### WHAT YOU WILL DO
Reproduce every item below line for line, changing nothing.

### EXTRACTED DATA
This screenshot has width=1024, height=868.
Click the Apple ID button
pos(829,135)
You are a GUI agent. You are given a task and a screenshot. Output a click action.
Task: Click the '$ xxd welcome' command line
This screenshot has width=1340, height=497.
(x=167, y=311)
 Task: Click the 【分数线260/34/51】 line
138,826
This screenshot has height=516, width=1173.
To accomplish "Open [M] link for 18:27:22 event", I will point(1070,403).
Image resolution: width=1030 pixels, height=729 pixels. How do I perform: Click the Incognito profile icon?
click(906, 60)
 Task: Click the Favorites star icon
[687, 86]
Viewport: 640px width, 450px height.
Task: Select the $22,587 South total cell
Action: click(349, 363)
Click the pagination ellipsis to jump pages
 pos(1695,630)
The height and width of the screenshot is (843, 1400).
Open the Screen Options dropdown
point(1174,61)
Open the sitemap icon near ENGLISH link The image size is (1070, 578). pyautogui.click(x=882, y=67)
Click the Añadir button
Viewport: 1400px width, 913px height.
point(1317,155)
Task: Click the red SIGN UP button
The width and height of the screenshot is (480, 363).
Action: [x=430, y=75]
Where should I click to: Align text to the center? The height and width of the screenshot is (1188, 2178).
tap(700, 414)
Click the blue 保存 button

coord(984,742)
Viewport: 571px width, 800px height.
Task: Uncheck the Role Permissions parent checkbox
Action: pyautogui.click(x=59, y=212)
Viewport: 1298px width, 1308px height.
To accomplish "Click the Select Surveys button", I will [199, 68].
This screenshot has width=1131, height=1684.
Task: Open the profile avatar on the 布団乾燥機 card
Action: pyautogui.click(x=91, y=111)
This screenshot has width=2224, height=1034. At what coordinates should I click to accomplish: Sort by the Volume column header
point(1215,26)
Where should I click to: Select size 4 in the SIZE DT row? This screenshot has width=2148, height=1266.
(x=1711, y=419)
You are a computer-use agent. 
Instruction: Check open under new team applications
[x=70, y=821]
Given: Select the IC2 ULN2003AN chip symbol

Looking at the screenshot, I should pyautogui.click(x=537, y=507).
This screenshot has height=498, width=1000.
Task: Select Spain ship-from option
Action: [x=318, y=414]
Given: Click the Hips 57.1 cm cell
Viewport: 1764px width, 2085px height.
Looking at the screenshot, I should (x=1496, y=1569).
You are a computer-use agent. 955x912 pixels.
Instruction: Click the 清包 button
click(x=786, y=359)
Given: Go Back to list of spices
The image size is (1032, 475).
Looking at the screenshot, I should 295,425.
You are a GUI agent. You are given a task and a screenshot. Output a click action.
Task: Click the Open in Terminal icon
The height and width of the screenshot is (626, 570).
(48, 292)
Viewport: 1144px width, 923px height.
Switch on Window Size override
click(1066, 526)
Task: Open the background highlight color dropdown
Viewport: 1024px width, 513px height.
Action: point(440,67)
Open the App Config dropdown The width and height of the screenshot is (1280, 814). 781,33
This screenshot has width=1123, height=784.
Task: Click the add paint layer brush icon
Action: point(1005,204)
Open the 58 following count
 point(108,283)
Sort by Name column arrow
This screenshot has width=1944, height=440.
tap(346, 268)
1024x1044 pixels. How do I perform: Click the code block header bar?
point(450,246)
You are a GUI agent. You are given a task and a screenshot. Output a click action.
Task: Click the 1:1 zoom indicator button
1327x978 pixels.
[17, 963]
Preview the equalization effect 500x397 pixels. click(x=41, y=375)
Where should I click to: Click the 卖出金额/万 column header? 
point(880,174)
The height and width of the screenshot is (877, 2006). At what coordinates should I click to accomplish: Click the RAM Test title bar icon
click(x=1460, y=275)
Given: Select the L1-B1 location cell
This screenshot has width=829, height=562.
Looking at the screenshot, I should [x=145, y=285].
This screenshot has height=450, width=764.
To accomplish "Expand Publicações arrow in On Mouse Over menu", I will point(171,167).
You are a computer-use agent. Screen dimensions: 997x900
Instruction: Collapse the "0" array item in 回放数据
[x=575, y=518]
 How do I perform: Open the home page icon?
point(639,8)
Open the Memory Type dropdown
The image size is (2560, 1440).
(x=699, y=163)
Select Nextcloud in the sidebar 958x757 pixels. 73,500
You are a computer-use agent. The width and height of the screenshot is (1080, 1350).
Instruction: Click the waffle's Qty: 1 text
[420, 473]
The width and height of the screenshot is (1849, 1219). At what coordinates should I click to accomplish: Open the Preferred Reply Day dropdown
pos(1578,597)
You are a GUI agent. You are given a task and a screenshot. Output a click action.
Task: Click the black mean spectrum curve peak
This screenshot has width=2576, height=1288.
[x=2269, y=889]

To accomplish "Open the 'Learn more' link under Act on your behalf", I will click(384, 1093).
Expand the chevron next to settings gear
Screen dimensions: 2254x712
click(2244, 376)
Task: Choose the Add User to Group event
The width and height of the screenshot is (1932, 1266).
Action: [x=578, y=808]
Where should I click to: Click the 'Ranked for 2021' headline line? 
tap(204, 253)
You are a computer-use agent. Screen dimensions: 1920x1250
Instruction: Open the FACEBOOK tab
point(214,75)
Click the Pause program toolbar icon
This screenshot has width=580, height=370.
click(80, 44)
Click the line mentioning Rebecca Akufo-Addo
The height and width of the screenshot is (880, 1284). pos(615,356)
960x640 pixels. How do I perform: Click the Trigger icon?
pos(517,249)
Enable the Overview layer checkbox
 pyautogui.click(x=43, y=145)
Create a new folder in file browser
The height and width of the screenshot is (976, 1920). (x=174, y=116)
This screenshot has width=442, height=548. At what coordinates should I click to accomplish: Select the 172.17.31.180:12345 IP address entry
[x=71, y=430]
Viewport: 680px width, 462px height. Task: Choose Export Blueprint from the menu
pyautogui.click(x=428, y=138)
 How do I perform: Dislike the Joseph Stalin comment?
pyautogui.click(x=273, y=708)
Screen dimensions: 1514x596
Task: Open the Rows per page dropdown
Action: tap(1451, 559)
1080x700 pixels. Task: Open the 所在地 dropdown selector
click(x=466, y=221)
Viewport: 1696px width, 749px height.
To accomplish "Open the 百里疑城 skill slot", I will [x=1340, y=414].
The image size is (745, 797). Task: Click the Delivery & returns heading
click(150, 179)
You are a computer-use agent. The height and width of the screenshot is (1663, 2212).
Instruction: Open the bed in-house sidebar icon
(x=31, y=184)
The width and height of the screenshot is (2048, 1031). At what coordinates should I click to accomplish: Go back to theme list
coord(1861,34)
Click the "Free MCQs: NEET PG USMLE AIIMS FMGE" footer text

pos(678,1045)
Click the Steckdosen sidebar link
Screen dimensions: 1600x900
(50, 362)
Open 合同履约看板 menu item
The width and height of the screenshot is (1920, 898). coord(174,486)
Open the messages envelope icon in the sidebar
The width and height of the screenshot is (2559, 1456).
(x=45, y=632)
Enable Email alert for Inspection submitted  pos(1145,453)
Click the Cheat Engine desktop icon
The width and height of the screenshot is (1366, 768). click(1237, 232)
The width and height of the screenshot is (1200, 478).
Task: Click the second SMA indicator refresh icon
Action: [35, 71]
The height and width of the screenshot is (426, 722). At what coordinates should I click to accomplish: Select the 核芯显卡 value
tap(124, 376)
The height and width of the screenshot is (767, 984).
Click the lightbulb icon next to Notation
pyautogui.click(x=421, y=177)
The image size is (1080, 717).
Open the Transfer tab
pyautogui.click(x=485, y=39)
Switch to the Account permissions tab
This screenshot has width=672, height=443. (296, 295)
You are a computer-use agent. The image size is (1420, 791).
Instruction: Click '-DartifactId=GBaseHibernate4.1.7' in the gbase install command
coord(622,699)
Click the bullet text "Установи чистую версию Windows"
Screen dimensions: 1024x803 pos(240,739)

### THE SOLUTION
This screenshot has width=1024, height=868.
Click the Apple ID button
pos(829,135)
You are a GUI agent. You are given a task and a screenshot. Output a click action.
Task: Click the '$ xxd welcome' command line
This screenshot has width=1340, height=497.
(x=167, y=311)
 Task: Click the 【分数线260/34/51】 line
138,826
This screenshot has height=516, width=1173.
To accomplish "Open [M] link for 18:27:22 event", I will point(1070,403).
Image resolution: width=1030 pixels, height=729 pixels. How do I perform: Click the Incognito profile icon?
click(906, 60)
 Task: Click the Favorites star icon
[687, 86]
Viewport: 640px width, 450px height.
Task: Select the $22,587 South total cell
Action: click(349, 363)
Click the pagination ellipsis to jump pages
 pos(1695,630)
The height and width of the screenshot is (843, 1400).
Open the Screen Options dropdown
point(1174,61)
Open the sitemap icon near ENGLISH link The image size is (1070, 578). pyautogui.click(x=882, y=67)
Click the Añadir button
Viewport: 1400px width, 913px height.
point(1317,155)
Task: Click the red SIGN UP button
The width and height of the screenshot is (480, 363).
Action: [x=430, y=75]
Where should I click to: Align text to the center? The height and width of the screenshot is (1188, 2178).
tap(700, 414)
Click the blue 保存 button

coord(984,742)
Viewport: 571px width, 800px height.
Task: Uncheck the Role Permissions parent checkbox
Action: pyautogui.click(x=59, y=212)
Viewport: 1298px width, 1308px height.
To accomplish "Click the Select Surveys button", I will [199, 68].
This screenshot has width=1131, height=1684.
Task: Open the profile avatar on the 布団乾燥機 card
Action: pyautogui.click(x=91, y=111)
This screenshot has width=2224, height=1034. At what coordinates should I click to accomplish: Sort by the Volume column header
point(1215,26)
Where should I click to: Select size 4 in the SIZE DT row? This screenshot has width=2148, height=1266.
(x=1711, y=419)
You are a computer-use agent. 
Instruction: Check open under new team applications
[x=70, y=821]
Given: Select the IC2 ULN2003AN chip symbol

Looking at the screenshot, I should pyautogui.click(x=537, y=507).
This screenshot has height=498, width=1000.
Task: Select Spain ship-from option
Action: [x=318, y=414]
Given: Click the Hips 57.1 cm cell
Viewport: 1764px width, 2085px height.
Looking at the screenshot, I should (x=1496, y=1569).
You are a computer-use agent. 955x912 pixels.
Instruction: Click the 清包 button
click(x=786, y=359)
Given: Go Back to list of spices
The image size is (1032, 475).
Looking at the screenshot, I should 295,425.
You are a GUI agent. You are given a task and a screenshot. Output a click action.
Task: Click the Open in Terminal icon
The height and width of the screenshot is (626, 570).
(48, 292)
Viewport: 1144px width, 923px height.
Switch on Window Size override
click(1066, 526)
Task: Open the background highlight color dropdown
Viewport: 1024px width, 513px height.
Action: point(440,67)
Open the App Config dropdown The width and height of the screenshot is (1280, 814). 781,33
This screenshot has width=1123, height=784.
Task: Click the add paint layer brush icon
Action: point(1005,204)
Open the 58 following count
 point(108,283)
Sort by Name column arrow
This screenshot has width=1944, height=440.
tap(346, 268)
1024x1044 pixels. How do I perform: Click the code block header bar?
point(450,246)
You are a GUI agent. You are given a task and a screenshot. Output a click action.
Task: Click the 1:1 zoom indicator button
1327x978 pixels.
[17, 963]
Preview the equalization effect 500x397 pixels. click(x=41, y=375)
Where should I click to: Click the 卖出金额/万 column header? 
point(880,174)
The height and width of the screenshot is (877, 2006). At what coordinates should I click to accomplish: Click the RAM Test title bar icon
click(x=1460, y=275)
Given: Select the L1-B1 location cell
This screenshot has width=829, height=562.
Looking at the screenshot, I should [x=145, y=285].
This screenshot has height=450, width=764.
To accomplish "Expand Publicações arrow in On Mouse Over menu", I will point(171,167).
You are a computer-use agent. Screen dimensions: 997x900
Instruction: Collapse the "0" array item in 回放数据
[x=575, y=518]
 How do I perform: Open the home page icon?
point(639,8)
Open the Memory Type dropdown
The image size is (2560, 1440).
(x=699, y=163)
Select Nextcloud in the sidebar 958x757 pixels. 73,500
You are a computer-use agent. The width and height of the screenshot is (1080, 1350).
Instruction: Click the waffle's Qty: 1 text
[420, 473]
The width and height of the screenshot is (1849, 1219). At what coordinates should I click to accomplish: Open the Preferred Reply Day dropdown
pos(1578,597)
You are a GUI agent. You are given a task and a screenshot. Output a click action.
Task: Click the black mean spectrum curve peak
This screenshot has width=2576, height=1288.
[x=2269, y=889]

To accomplish "Open the 'Learn more' link under Act on your behalf", I will click(384, 1093).
Expand the chevron next to settings gear
Screen dimensions: 2254x712
click(2244, 376)
Task: Choose the Add User to Group event
The width and height of the screenshot is (1932, 1266).
Action: [x=578, y=808]
Where should I click to: Click the 'Ranked for 2021' headline line? 
tap(204, 253)
You are a computer-use agent. Screen dimensions: 1920x1250
Instruction: Open the FACEBOOK tab
point(214,75)
Click the Pause program toolbar icon
This screenshot has width=580, height=370.
click(80, 44)
Click the line mentioning Rebecca Akufo-Addo
The height and width of the screenshot is (880, 1284). pos(615,356)
960x640 pixels. How do I perform: Click the Trigger icon?
pos(517,249)
Enable the Overview layer checkbox
 pyautogui.click(x=43, y=145)
Create a new folder in file browser
The height and width of the screenshot is (976, 1920). (x=174, y=116)
This screenshot has width=442, height=548. At what coordinates should I click to accomplish: Select the 172.17.31.180:12345 IP address entry
[x=71, y=430]
Viewport: 680px width, 462px height. Task: Choose Export Blueprint from the menu
pyautogui.click(x=428, y=138)
 How do I perform: Dislike the Joseph Stalin comment?
pyautogui.click(x=273, y=708)
Screen dimensions: 1514x596
Task: Open the Rows per page dropdown
Action: tap(1451, 559)
1080x700 pixels. Task: Open the 所在地 dropdown selector
click(x=466, y=221)
Viewport: 1696px width, 749px height.
To accomplish "Open the 百里疑城 skill slot", I will [x=1340, y=414].
The image size is (745, 797). Task: Click the Delivery & returns heading
click(150, 179)
You are a computer-use agent. The height and width of the screenshot is (1663, 2212).
Instruction: Open the bed in-house sidebar icon
(x=31, y=184)
The width and height of the screenshot is (2048, 1031). At what coordinates should I click to accomplish: Go back to theme list
coord(1861,34)
Click the "Free MCQs: NEET PG USMLE AIIMS FMGE" footer text

pos(678,1045)
Click the Steckdosen sidebar link
Screen dimensions: 1600x900
(50, 362)
Open 合同履约看板 menu item
The width and height of the screenshot is (1920, 898). coord(174,486)
Open the messages envelope icon in the sidebar
The width and height of the screenshot is (2559, 1456).
(x=45, y=632)
Enable Email alert for Inspection submitted  pos(1145,453)
Click the Cheat Engine desktop icon
The width and height of the screenshot is (1366, 768). click(1237, 232)
The width and height of the screenshot is (1200, 478).
Task: Click the second SMA indicator refresh icon
Action: [35, 71]
The height and width of the screenshot is (426, 722). At what coordinates should I click to accomplish: Select the 核芯显卡 value
tap(124, 376)
The height and width of the screenshot is (767, 984).
Click the lightbulb icon next to Notation
pyautogui.click(x=421, y=177)
The image size is (1080, 717).
Open the Transfer tab
pyautogui.click(x=485, y=39)
Switch to the Account permissions tab
This screenshot has width=672, height=443. (296, 295)
You are a computer-use agent. The image size is (1420, 791).
Instruction: Click '-DartifactId=GBaseHibernate4.1.7' in the gbase install command
coord(622,699)
Click the bullet text "Установи чистую версию Windows"
Screen dimensions: 1024x803 pos(240,739)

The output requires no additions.